*DATASET EXCERPTS:*
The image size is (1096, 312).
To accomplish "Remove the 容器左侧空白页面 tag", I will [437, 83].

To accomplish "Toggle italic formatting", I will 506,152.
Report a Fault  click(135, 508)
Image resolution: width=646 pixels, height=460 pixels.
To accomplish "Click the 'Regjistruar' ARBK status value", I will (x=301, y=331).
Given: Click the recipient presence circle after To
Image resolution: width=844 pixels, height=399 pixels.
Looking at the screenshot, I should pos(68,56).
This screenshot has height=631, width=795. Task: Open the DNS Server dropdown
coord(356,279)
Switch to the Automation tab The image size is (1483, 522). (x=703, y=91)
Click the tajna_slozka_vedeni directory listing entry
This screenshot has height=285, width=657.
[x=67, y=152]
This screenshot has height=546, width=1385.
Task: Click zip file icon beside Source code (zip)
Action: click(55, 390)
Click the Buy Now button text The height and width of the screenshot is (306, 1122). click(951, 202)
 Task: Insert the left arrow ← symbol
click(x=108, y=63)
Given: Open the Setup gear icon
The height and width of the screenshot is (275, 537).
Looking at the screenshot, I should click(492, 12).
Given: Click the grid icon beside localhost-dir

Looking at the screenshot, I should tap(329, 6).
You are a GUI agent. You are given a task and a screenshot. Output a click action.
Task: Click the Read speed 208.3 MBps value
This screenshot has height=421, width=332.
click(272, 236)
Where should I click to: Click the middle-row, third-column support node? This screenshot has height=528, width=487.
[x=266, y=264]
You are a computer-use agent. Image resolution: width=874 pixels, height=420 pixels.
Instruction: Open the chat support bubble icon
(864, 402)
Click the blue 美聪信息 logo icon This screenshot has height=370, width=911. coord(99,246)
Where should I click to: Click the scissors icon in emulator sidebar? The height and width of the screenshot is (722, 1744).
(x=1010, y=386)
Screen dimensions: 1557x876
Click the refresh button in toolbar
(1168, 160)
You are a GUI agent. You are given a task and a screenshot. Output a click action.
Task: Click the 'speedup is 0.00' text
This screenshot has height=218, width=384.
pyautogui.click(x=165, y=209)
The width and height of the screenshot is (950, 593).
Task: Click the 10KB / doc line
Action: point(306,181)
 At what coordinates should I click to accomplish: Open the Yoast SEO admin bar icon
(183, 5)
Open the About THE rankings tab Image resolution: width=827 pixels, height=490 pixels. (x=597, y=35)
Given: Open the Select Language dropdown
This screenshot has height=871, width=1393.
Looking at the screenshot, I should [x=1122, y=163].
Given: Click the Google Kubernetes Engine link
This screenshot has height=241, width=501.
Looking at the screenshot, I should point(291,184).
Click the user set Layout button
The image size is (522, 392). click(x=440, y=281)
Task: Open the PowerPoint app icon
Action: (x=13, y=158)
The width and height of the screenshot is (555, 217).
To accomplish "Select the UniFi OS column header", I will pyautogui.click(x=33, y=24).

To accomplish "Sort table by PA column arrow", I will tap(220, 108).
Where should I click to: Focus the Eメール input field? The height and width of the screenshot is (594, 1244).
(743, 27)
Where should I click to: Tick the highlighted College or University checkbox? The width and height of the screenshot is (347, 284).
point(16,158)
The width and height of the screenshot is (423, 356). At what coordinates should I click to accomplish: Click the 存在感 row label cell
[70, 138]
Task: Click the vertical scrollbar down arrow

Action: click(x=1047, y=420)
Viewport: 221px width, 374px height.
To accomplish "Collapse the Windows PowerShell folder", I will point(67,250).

*PROBLEM TO WORK ON:*
Retype all of the data exactly. Leave nothing out.

*ANSWER FOR THIS EXERCISE:*
The image size is (1096, 312).
To accomplish "Remove the 容器左侧空白页面 tag", I will [437, 83].

To accomplish "Toggle italic formatting", I will 506,152.
Report a Fault  click(135, 508)
Image resolution: width=646 pixels, height=460 pixels.
To accomplish "Click the 'Regjistruar' ARBK status value", I will (x=301, y=331).
Given: Click the recipient presence circle after To
Image resolution: width=844 pixels, height=399 pixels.
Looking at the screenshot, I should pos(68,56).
This screenshot has height=631, width=795. Task: Open the DNS Server dropdown
coord(356,279)
Switch to the Automation tab The image size is (1483, 522). (x=703, y=91)
Click the tajna_slozka_vedeni directory listing entry
This screenshot has height=285, width=657.
[x=67, y=152]
This screenshot has height=546, width=1385.
Task: Click zip file icon beside Source code (zip)
Action: click(55, 390)
Click the Buy Now button text The height and width of the screenshot is (306, 1122). click(951, 202)
 Task: Insert the left arrow ← symbol
click(x=108, y=63)
Given: Open the Setup gear icon
The height and width of the screenshot is (275, 537).
Looking at the screenshot, I should click(492, 12).
Given: Click the grid icon beside localhost-dir

Looking at the screenshot, I should tap(329, 6).
You are a GUI agent. You are given a task and a screenshot. Output a click action.
Task: Click the Read speed 208.3 MBps value
This screenshot has height=421, width=332.
click(272, 236)
Where should I click to: Click the middle-row, third-column support node? This screenshot has height=528, width=487.
[x=266, y=264]
You are a computer-use agent. Image resolution: width=874 pixels, height=420 pixels.
Instruction: Open the chat support bubble icon
(864, 402)
Click the blue 美聪信息 logo icon This screenshot has height=370, width=911. coord(99,246)
Where should I click to: Click the scissors icon in emulator sidebar? The height and width of the screenshot is (722, 1744).
(x=1010, y=386)
Screen dimensions: 1557x876
Click the refresh button in toolbar
(1168, 160)
You are a GUI agent. You are given a task and a screenshot. Output a click action.
Task: Click the 'speedup is 0.00' text
This screenshot has height=218, width=384.
pyautogui.click(x=165, y=209)
The width and height of the screenshot is (950, 593).
Task: Click the 10KB / doc line
Action: point(306,181)
 At what coordinates should I click to accomplish: Open the Yoast SEO admin bar icon
(183, 5)
Open the About THE rankings tab Image resolution: width=827 pixels, height=490 pixels. (x=597, y=35)
Given: Open the Select Language dropdown
This screenshot has height=871, width=1393.
Looking at the screenshot, I should [x=1122, y=163].
Given: Click the Google Kubernetes Engine link
This screenshot has height=241, width=501.
Looking at the screenshot, I should point(291,184).
Click the user set Layout button
The image size is (522, 392). click(x=440, y=281)
Task: Open the PowerPoint app icon
Action: (x=13, y=158)
The width and height of the screenshot is (555, 217).
To accomplish "Select the UniFi OS column header", I will pyautogui.click(x=33, y=24).

To accomplish "Sort table by PA column arrow", I will tap(220, 108).
Where should I click to: Focus the Eメール input field? The height and width of the screenshot is (594, 1244).
(743, 27)
Where should I click to: Tick the highlighted College or University checkbox? The width and height of the screenshot is (347, 284).
point(16,158)
The width and height of the screenshot is (423, 356). At what coordinates should I click to accomplish: Click the 存在感 row label cell
[70, 138]
Task: Click the vertical scrollbar down arrow

Action: click(x=1047, y=420)
Viewport: 221px width, 374px height.
To accomplish "Collapse the Windows PowerShell folder", I will point(67,250).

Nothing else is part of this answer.